There’s plenty of crawling, crying, playing, pooping, nursing, bathing, more playing and — bonus — cute cats, dogs, goats and cows to satisfy little fans in big-people seats, sippy cups and their mother’s breasts at the ready, just as the film portrays.

With no voice narration and a gentle pace, kids are able to focus on the movie’s far-flung baby action, from remote village life in Namibia to a high-rise in Tokyo, a farm in Mongolia to a hot tub in San Francisco.

“He observed what was happening, almost as if he were living through it at the moment,” said Dalton, who chose a 10 a.m. show when her toddler was well rested, but also to avoid getting shushed.

Ann Imig from Madison brought her 3-year-old son to what she considers a rare, non-animated opportunity.

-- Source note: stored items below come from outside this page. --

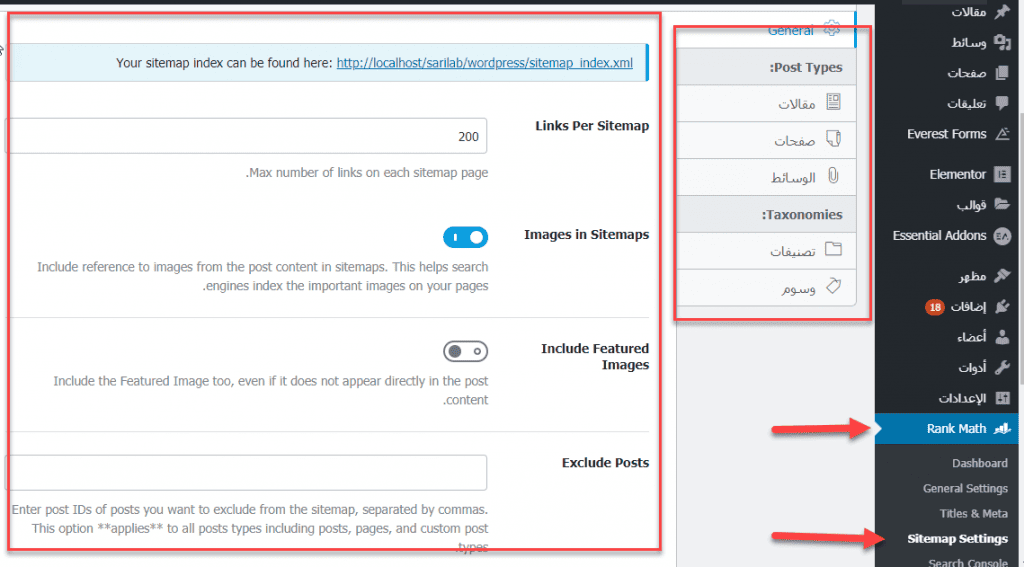
Task: Open the sitemap_index.xml link
Action: click(x=484, y=62)
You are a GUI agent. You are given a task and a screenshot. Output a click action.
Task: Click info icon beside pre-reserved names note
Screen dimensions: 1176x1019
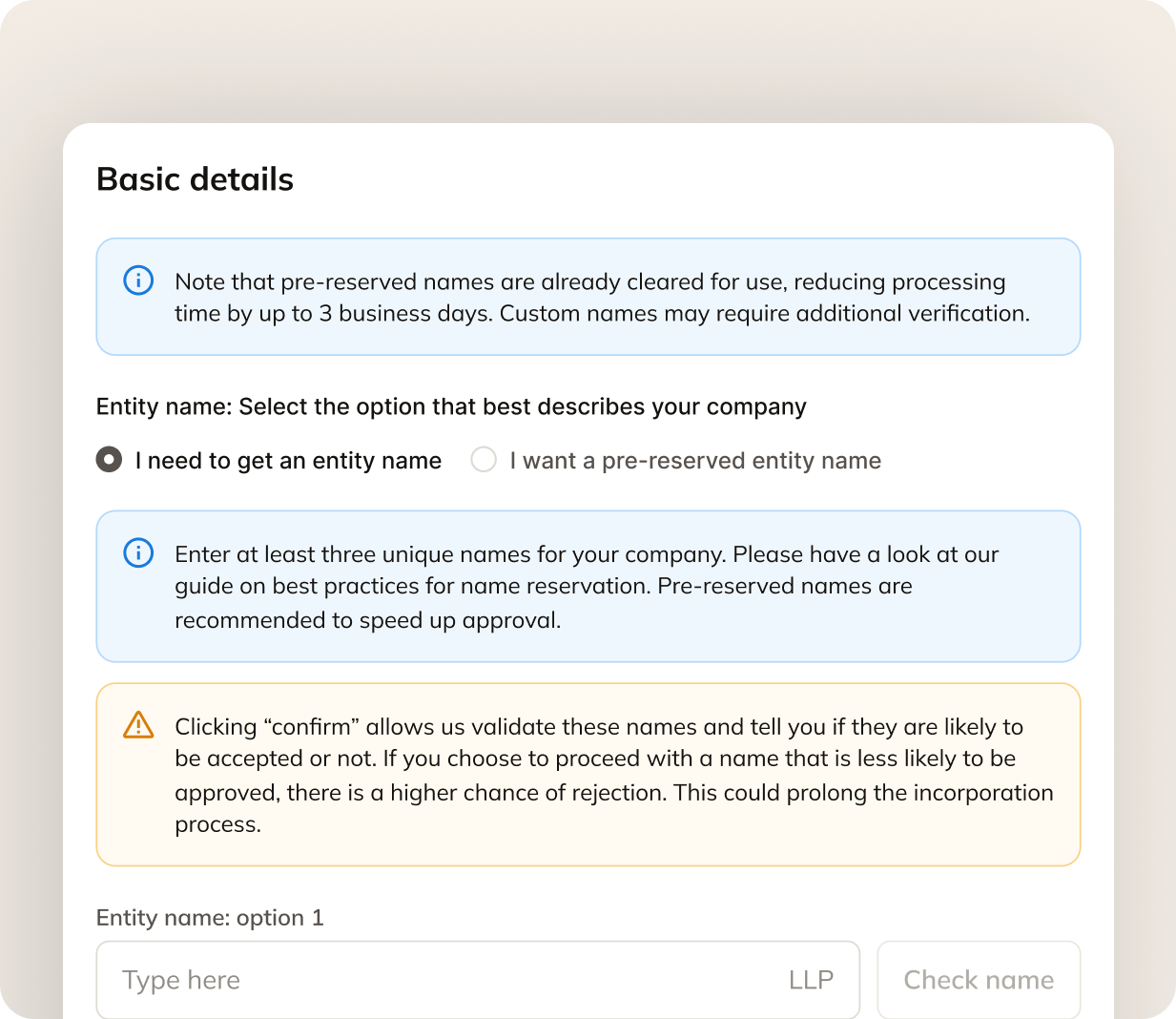coord(138,281)
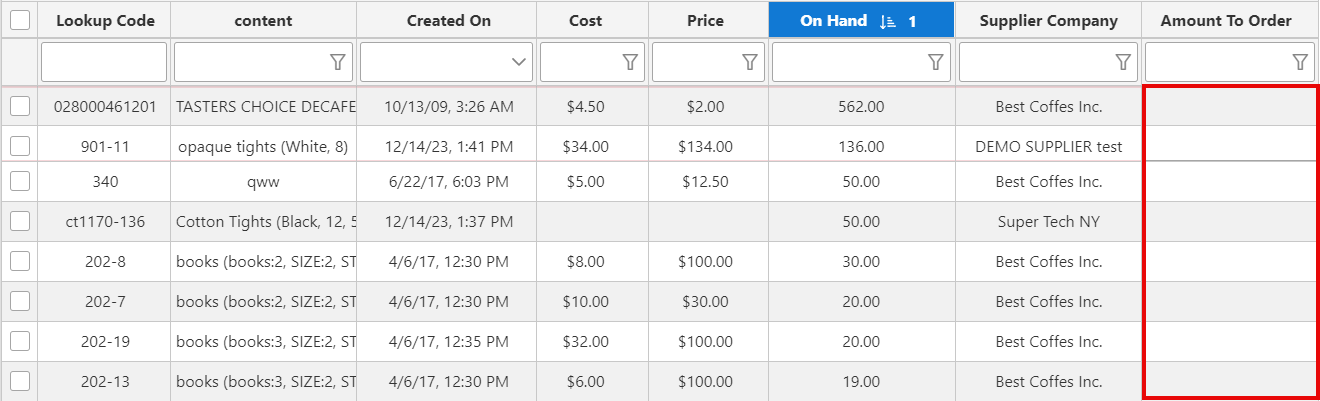Click the Supplier Company column header
The width and height of the screenshot is (1320, 401).
(x=1048, y=21)
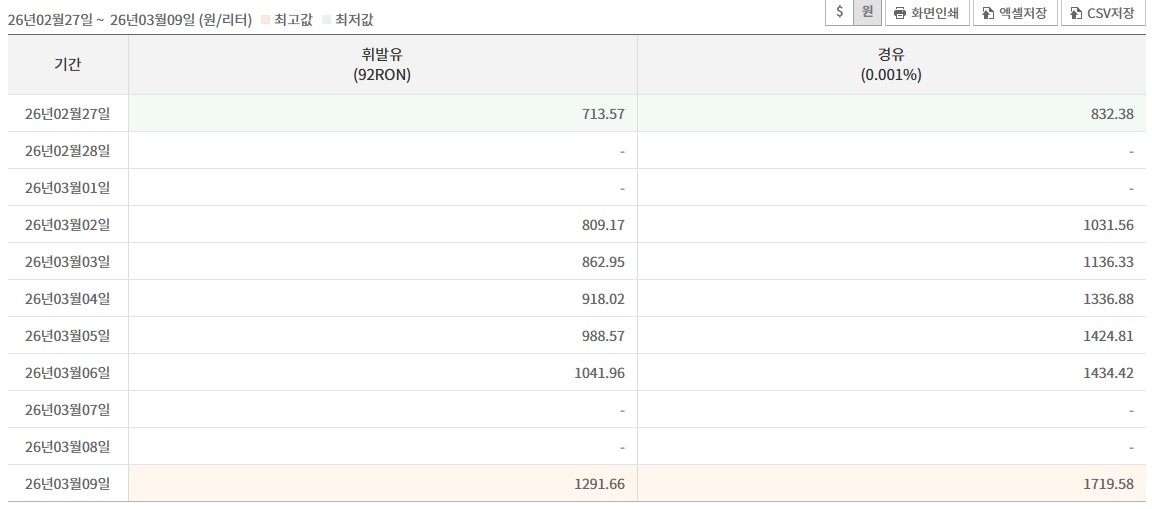
Task: Click the green 최저값 legend swatch
Action: pos(326,20)
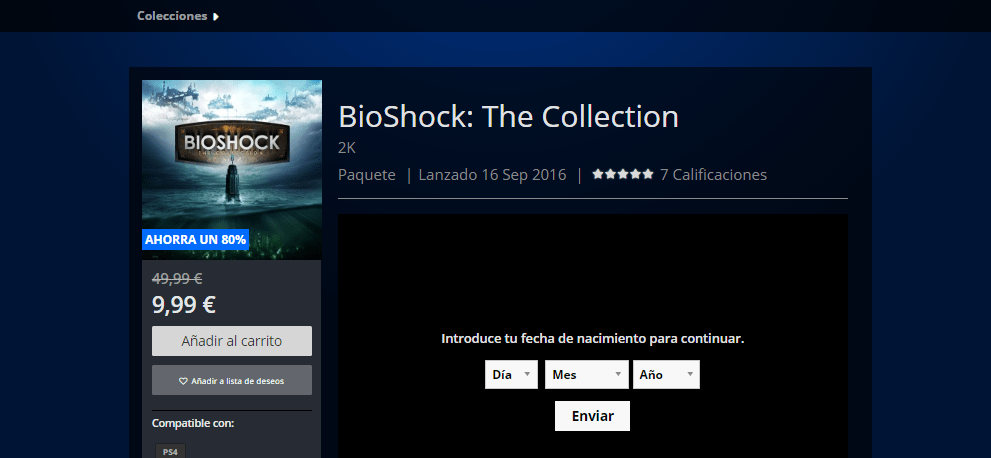Expand the Año birth date dropdown
Image resolution: width=991 pixels, height=458 pixels.
tap(666, 375)
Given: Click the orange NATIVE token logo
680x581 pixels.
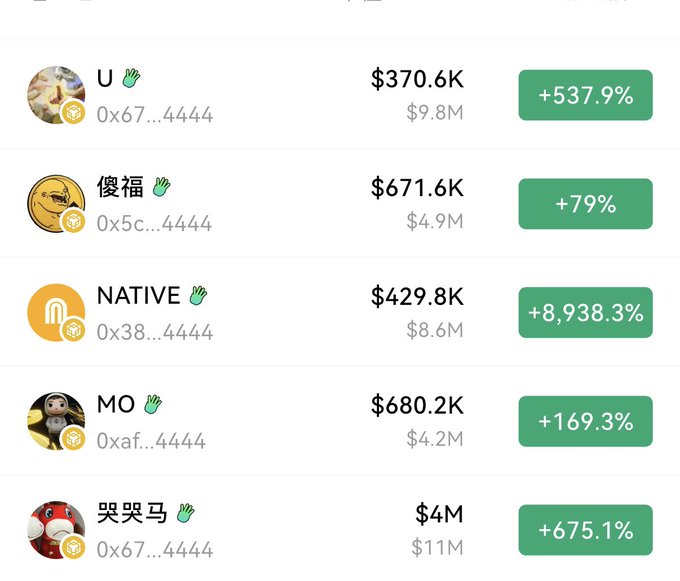Looking at the screenshot, I should [55, 312].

“I was happy to have a cinema experience with my son that wasn’t terrifyingly loud or filled with startling imagery or quasi-off color humor, found more often than you’d expect in G-rated films,” she said.

The Madison screening was organized by Baby Bambino, a baby boutique and parent resource center co-owned by Alison Dodge, who attended with the youngest of her three children, 10-month-old Rocket.

“He did well. He liked the animals and he liked the scenes where the babies were really large. There were a lot of people, so the actual live babies were just as interesting.”

In New York City, an almost-walker teethed on a seat in a regular movie crowd heavy with kids on Mother’s Day soon after “Babies” opened May 7. Willing parents responded to questions from their kids about life without diapers in an African hut, or goats slurping bath water in Mongolia, without admonishments from fellow watchers.

A breast-feeding resource center gave away mommy swag bags to the first 50 who showed up for a private Los Angeles screening wearing their babies in carriers or slings.

The movie may not get the attention of nature’s kid-friendly blockbusters like the G-rated “March of the Penguins,” but French filmmaker Thomas Balmes soaks up the lives of three girls and a boy with a naturalist’s eye. The stars are Poni, the youngest of nine sisters and brothers in a Himba village near Opuwo, Namibia; Hattie, a blue-eyed girl from San Francisco who begins life attached to wires in a hospital’s neonatal intensive care unit; Bayar in Mongolia, who lays swaddled in his yurt as an infant, nonchalantly watching a rooster that hops on the bed; and beautiful Mari in Tokyo who sits on dad’s lap playing with a cell phone as he works on his computer.

They all eat, Poni sometimes sharing her mother’s breasts with another. They all get baths, Poni with a few extra squirts of breast milk on her face and Bayar splashing in a metal basin, basking in the sun without a flinch when a long-horned goat saunters up for a drink.

Similarities with the lives of their own kids is a big draw for parents.

“I like the part where she was nursing two babies. And the baby that peed up in the air,” said 4-year-old Justin, who watched with his own baby — year-old brother Alexander — and their mom, Tina Busch, in Madison.

In Aspen, Colo., Maureen Poschman took her twin 4-year-old girls. She accurately anticipated lots of questions, so they sat in the front row.

“They loved that all the kids had pets and that they were snuggling with them,” Poschman said, noting one scene when Bayar’s surprisingly passive cat is dragged across the floor by a rope around its neck. “We have cats and they’re quite gentle with them and they love dogs and all animals, so they giggled at the goat and they worried about the babies being rough with the animals.”

Would parents recommend the movie for other kids? Many said absolutely. Busch said yes, with caveats.

“If the parents openly communicate to their children about body parts and nursing,” Busch said. “I can see how it would be really uncomfortable for parents who aren’t ready to talk about penises and breasts.”